[Collected data entries]
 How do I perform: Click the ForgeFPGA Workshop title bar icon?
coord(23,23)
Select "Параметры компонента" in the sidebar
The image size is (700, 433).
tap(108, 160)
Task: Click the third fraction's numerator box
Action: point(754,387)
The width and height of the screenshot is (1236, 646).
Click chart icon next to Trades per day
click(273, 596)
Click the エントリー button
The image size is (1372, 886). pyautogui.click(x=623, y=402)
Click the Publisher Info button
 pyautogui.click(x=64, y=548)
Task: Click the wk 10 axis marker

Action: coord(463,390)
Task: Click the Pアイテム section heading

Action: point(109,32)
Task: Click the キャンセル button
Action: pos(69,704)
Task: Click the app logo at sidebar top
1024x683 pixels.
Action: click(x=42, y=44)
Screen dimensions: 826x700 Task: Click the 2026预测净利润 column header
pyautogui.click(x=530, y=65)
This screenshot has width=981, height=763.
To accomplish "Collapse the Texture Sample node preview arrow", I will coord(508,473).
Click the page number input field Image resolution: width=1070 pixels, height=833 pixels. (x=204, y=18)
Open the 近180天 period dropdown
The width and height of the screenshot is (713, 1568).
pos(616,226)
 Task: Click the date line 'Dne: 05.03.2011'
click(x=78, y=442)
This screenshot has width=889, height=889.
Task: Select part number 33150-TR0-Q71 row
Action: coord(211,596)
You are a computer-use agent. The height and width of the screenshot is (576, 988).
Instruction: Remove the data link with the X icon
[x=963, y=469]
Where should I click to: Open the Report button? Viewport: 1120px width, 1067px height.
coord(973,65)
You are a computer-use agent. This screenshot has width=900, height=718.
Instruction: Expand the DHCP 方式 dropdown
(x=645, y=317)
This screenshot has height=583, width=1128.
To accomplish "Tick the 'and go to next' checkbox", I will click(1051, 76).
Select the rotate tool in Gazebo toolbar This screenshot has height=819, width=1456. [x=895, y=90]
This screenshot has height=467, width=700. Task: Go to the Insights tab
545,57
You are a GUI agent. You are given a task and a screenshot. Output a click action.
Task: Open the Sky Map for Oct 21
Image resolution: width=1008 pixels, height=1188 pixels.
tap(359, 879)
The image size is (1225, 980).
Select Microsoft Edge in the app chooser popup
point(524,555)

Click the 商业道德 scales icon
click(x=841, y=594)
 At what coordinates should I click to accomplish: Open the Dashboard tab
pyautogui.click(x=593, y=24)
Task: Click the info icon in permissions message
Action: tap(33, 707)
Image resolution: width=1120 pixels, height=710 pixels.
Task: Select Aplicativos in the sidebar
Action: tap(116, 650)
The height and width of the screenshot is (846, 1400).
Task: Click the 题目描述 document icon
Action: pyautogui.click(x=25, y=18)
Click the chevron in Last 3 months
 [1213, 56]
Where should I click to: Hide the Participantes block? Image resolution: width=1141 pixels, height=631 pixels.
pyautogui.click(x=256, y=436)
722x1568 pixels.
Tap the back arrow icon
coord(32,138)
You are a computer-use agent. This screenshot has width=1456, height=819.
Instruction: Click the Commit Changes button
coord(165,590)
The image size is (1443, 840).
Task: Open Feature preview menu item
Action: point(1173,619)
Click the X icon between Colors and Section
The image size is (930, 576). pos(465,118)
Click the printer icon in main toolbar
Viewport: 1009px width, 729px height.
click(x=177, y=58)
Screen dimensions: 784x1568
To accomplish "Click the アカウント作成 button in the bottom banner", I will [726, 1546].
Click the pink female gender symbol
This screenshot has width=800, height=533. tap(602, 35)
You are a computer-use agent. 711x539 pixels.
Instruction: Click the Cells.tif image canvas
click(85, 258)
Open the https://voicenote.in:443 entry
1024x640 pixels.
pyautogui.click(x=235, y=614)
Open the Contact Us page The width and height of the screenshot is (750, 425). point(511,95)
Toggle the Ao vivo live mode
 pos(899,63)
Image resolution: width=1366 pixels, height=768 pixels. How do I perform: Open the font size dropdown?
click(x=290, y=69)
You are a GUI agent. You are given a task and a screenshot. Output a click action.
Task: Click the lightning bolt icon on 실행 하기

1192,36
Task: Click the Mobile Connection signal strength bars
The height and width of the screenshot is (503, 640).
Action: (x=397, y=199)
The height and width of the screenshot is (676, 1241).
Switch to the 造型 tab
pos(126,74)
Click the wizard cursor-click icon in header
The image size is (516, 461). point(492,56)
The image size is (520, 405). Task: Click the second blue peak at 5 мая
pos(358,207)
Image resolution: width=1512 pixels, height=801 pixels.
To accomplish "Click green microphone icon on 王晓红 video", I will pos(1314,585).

## What is being asked
Using the entries above, state the number of lines that include "page". Add nothing else.

## Solution to the exercise
2